Il est 10h00 et une odeur de café chaud émane de la salle de réunion. Jeunes mamans et éducatrices partagent le petit-déjeuner, trois enfants slaloment entre les tables.

"Depuis que je suis arrivée ici il y a deux ans, je vais beaucoup mieux", confie entre deux gorgées Yasmine(*), 24 ans.

Mère pour la première fois à 15 ans, elle a fui un compagnon violent en 2016 et s'est rapidement retrouvée à la rue avec ses enfants.

C'est pour aider des jeunes femmes comme Yasmine que Soeur Emmanuelle ouvre en 2006 "la Chrysalide" avec son association Asmae.
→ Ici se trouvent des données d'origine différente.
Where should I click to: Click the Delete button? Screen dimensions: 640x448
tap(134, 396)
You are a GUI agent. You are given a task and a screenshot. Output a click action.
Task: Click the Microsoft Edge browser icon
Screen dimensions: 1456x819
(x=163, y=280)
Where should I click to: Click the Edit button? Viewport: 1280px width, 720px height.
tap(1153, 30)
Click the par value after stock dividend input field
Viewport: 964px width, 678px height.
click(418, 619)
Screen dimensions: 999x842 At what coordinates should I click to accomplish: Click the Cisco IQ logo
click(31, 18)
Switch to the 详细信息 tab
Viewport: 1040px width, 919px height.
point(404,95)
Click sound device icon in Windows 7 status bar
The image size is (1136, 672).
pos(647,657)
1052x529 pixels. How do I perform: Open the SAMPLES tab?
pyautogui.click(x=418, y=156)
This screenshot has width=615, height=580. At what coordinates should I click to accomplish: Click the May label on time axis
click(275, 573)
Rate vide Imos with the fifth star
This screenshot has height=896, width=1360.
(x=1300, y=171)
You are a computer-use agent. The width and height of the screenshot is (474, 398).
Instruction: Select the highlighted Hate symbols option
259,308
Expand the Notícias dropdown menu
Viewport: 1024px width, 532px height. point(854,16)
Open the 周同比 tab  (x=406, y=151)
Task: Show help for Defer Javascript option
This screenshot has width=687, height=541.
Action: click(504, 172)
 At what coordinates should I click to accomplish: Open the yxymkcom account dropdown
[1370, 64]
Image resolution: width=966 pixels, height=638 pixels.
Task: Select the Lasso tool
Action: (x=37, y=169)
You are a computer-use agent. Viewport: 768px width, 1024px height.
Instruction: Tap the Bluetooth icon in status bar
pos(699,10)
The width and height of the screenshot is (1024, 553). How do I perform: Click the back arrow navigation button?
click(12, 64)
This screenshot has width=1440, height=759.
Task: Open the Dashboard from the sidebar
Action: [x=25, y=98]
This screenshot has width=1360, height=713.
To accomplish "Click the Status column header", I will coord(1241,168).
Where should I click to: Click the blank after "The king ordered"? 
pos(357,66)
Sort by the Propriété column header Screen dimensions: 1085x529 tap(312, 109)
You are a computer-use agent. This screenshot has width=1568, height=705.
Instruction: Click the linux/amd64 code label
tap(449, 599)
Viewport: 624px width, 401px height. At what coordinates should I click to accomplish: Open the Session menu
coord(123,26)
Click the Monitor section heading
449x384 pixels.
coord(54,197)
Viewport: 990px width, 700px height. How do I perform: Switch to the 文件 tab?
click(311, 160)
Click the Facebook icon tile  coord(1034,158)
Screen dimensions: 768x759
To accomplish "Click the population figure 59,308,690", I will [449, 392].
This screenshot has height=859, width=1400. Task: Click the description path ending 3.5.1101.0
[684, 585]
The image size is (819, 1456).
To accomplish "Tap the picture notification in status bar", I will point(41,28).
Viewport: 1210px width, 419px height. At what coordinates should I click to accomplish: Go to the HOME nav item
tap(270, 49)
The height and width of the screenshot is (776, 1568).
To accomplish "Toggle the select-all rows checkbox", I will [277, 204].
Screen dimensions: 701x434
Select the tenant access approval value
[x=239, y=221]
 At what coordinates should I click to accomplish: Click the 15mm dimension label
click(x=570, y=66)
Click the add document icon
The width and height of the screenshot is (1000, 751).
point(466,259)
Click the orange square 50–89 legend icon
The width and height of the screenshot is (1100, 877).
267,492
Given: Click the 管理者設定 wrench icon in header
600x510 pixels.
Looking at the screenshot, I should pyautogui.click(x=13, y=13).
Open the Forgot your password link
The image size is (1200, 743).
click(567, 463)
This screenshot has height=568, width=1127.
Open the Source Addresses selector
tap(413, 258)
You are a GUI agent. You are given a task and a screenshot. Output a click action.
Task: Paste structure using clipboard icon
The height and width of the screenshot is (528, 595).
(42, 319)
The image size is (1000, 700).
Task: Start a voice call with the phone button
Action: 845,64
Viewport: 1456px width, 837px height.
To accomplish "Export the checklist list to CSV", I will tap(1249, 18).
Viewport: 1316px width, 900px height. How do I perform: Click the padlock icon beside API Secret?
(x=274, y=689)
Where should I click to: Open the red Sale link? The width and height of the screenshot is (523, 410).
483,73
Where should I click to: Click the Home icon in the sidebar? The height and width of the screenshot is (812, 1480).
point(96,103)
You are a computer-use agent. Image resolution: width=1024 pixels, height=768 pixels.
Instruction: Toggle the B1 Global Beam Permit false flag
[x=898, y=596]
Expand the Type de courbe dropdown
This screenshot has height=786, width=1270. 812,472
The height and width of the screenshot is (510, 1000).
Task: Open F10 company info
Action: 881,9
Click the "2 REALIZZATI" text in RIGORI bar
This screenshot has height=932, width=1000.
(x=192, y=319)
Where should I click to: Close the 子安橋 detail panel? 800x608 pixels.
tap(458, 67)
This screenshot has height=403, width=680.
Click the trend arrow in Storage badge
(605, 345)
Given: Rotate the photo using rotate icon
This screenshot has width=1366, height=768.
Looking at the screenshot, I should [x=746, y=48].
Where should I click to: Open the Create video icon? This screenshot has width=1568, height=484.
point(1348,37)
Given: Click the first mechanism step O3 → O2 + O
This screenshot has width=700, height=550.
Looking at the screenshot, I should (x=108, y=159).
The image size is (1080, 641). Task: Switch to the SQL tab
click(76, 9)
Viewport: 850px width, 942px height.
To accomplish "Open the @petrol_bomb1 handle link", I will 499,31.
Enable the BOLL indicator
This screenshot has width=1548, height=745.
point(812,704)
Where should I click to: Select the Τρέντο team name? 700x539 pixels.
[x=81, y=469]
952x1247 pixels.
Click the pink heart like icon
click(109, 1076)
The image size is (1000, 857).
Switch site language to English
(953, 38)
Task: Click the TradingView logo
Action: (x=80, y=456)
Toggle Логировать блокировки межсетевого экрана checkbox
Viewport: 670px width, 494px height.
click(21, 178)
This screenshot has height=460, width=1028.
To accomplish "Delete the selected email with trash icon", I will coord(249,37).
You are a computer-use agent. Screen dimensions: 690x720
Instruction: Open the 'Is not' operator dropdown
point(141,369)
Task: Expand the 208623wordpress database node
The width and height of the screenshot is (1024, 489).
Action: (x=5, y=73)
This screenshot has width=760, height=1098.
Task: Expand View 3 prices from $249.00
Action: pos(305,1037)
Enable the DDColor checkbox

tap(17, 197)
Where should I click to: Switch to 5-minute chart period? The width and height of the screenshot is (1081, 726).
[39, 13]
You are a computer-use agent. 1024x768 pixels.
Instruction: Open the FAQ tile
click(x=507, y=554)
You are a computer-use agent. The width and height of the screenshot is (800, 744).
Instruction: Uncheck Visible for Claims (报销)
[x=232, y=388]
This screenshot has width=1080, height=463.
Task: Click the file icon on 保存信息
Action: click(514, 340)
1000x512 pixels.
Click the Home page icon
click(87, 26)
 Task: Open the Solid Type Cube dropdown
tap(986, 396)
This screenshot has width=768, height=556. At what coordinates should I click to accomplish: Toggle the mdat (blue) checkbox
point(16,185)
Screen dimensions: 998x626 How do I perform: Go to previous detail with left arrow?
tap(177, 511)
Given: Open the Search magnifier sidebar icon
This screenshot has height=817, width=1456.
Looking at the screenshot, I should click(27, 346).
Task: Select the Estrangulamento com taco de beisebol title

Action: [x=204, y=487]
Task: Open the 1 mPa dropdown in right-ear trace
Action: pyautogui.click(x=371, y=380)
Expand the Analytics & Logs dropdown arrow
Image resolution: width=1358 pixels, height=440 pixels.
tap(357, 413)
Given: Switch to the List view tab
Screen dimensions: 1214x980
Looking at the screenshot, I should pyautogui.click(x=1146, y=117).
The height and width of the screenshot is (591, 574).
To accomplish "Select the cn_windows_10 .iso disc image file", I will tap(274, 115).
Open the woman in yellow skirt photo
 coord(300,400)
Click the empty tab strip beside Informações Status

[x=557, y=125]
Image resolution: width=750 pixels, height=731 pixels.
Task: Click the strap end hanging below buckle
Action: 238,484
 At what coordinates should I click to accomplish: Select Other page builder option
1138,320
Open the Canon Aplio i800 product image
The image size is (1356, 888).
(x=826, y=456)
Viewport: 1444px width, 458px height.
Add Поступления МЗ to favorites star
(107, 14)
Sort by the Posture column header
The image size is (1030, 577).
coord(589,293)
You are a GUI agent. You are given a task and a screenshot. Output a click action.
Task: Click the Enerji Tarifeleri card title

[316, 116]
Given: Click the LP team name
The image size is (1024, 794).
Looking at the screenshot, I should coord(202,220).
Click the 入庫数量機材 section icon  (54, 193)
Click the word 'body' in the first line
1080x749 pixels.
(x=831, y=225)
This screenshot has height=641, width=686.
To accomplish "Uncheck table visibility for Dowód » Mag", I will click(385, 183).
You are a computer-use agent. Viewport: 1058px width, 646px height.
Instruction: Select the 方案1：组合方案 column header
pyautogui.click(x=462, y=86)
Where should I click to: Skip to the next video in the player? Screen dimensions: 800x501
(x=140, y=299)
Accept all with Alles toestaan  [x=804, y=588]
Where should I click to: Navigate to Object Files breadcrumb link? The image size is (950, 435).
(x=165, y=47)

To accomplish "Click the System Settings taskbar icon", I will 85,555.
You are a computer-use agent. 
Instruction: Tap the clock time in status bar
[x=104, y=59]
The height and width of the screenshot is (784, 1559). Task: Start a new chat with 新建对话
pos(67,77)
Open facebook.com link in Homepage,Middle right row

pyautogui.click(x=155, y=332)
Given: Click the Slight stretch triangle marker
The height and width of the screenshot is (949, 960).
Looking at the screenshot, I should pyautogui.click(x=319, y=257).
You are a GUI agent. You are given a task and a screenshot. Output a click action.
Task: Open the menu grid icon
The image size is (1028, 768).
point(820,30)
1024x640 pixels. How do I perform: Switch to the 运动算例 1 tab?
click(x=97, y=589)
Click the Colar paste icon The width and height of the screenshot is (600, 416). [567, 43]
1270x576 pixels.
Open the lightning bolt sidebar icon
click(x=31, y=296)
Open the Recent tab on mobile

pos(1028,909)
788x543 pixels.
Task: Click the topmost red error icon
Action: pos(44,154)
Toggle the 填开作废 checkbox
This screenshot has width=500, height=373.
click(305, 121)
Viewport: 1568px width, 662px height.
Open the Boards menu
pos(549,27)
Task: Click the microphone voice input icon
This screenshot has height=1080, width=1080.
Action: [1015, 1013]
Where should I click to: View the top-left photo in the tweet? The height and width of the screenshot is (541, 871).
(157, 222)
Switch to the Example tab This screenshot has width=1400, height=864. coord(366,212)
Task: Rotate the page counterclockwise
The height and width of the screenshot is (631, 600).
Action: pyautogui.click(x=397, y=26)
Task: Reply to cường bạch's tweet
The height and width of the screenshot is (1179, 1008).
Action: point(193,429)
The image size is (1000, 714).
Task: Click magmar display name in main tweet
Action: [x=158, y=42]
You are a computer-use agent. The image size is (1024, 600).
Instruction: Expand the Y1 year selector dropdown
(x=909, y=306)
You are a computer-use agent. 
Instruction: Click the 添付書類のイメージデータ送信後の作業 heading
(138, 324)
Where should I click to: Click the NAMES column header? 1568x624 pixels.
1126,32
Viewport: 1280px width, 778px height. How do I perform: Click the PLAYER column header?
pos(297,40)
Plus connue pour ses années d'engagement auprès des enfants des bidonvilles du Caire ou de pays en guerre, "la petite soeur des pauvres" avait découvert une misère grandissante quand elle était rentrée en France dans les années 90.

Elle décide alors d'oeuvrer en Seine-saint-Denis, "le département qui comptait le plus de jeunes mères à la rue avec des bébés", relate Catherine Valadaud, chef de service du centre maternel.

Dans les couloirs, pas de mère supérieure ni de crucifix cloué au mur, l'institution est "laïque et apolitique" à l'image de l'association de Soeur Emmanuelle qui lance cet automne un appel aux dons à l'occasion du 10e anniversaire de sa mort.

Seul un très discret portrait de la religieuse dans la salle d'attente rappelle la fondatrice. Et l'attachement des pensionnaires pour la charismatique soeur ne semble pas plus prononcé qu'ailleurs.

- Victimes de violence -

Aujourd'hui, la Chrysalide - financée en grande majorité par des subventions publiques - accueille 19 mères âgées de 18 à 25 ans. Toutes ont subi des violences intra-familiales et 80% d'entre elles des violences sexuelles, estime Catherine Valadaud.

Parmi ces femmes, certaines d'origine étrangère ont fui vers la France pour échapper à un mariage forcé, d'autres ont été mise à la porte du foyer familial après être tombées enceinte.

Contre un loyer d'environ 130 euros par mois, chacune dispose d'un petit appartement avec kitchenette et chambre pour enfant.

"Pendant des années en mode survie, à leur arrivée ici elles s'effondrent", explique Anne-Laure Joly, la directrice. "Nous les aidons à réparer le passé et à se reconstruire."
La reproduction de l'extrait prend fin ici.